What the task asks:
Your answer must be every line below, repeated exactly.

The data:
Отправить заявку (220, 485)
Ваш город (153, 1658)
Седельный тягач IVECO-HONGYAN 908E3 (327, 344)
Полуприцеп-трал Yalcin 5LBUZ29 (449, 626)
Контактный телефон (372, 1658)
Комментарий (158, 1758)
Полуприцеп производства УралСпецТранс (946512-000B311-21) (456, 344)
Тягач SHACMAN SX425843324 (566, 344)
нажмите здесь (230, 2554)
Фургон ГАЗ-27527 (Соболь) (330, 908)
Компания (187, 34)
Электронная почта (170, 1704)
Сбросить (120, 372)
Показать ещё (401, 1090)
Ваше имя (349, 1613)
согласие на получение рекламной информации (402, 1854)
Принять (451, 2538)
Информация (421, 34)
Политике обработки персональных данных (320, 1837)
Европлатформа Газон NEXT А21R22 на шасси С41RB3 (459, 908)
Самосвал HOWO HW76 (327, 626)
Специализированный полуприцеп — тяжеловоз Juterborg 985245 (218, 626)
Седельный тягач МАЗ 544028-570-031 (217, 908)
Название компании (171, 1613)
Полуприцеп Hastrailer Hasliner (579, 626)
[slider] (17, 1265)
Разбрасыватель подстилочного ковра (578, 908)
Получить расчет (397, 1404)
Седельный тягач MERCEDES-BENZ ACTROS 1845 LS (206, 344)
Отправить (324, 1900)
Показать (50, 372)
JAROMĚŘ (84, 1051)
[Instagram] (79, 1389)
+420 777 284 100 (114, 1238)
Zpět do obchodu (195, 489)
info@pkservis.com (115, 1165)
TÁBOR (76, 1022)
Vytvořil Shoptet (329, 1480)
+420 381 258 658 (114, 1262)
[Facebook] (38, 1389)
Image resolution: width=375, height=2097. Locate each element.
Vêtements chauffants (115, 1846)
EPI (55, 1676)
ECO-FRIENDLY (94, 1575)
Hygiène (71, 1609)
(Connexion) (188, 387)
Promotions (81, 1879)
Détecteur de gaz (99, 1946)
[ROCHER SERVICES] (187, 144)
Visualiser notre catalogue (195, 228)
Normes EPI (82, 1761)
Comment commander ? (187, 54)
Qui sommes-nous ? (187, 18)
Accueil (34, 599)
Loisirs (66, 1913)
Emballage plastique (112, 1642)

Response to the task:
Отправить заявку (220, 485)
Ваш город (153, 1658)
Седельный тягач IVECO-HONGYAN 908E3 (327, 344)
Полуприцеп-трал Yalcin 5LBUZ29 (449, 626)
Контактный телефон (372, 1658)
Комментарий (158, 1758)
Полуприцеп производства УралСпецТранс (946512-000B311-21) (456, 344)
Тягач SHACMAN SX425843324 (566, 344)
нажмите здесь (230, 2554)
Фургон ГАЗ-27527 (Соболь) (330, 908)
Компания (187, 34)
Электронная почта (170, 1704)
Сбросить (120, 372)
Показать ещё (401, 1090)
Ваше имя (349, 1613)
согласие на получение рекламной информации (402, 1854)
Принять (451, 2538)
Информация (421, 34)
Политике обработки персональных данных (320, 1837)
Европлатформа Газон NEXT А21R22 на шасси С41RB3 (459, 908)
Самосвал HOWO HW76 (327, 626)
Специализированный полуприцеп — тяжеловоз Juterborg 985245 (218, 626)
Седельный тягач МАЗ 544028-570-031 (217, 908)
Название компании (171, 1613)
Полуприцеп Hastrailer Hasliner (579, 626)
[slider] (17, 1265)
Разбрасыватель подстилочного ковра (578, 908)
Получить расчет (397, 1404)
Седельный тягач MERCEDES-BENZ ACTROS 1845 LS (206, 344)
Отправить (324, 1900)
Показать (50, 372)
JAROMĚŘ (84, 1051)
[Instagram] (79, 1389)
+420 777 284 100 (114, 1238)
Zpět do obchodu (195, 489)
info@pkservis.com (115, 1165)
TÁBOR (76, 1022)
Vytvořil Shoptet (329, 1480)
+420 381 258 658 (114, 1262)
[Facebook] (38, 1389)
Image resolution: width=375, height=2097. Locate each element.
Vêtements chauffants (115, 1846)
EPI (55, 1676)
ECO-FRIENDLY (94, 1575)
Hygiène (71, 1609)
(Connexion) (188, 387)
Promotions (81, 1879)
Détecteur de gaz (99, 1946)
[ROCHER SERVICES] (187, 144)
Visualiser notre catalogue (195, 228)
Normes EPI (82, 1761)
Comment commander ? (187, 54)
Qui sommes-nous ? (187, 18)
Accueil (34, 599)
Loisirs (66, 1913)
Emballage plastique (112, 1642)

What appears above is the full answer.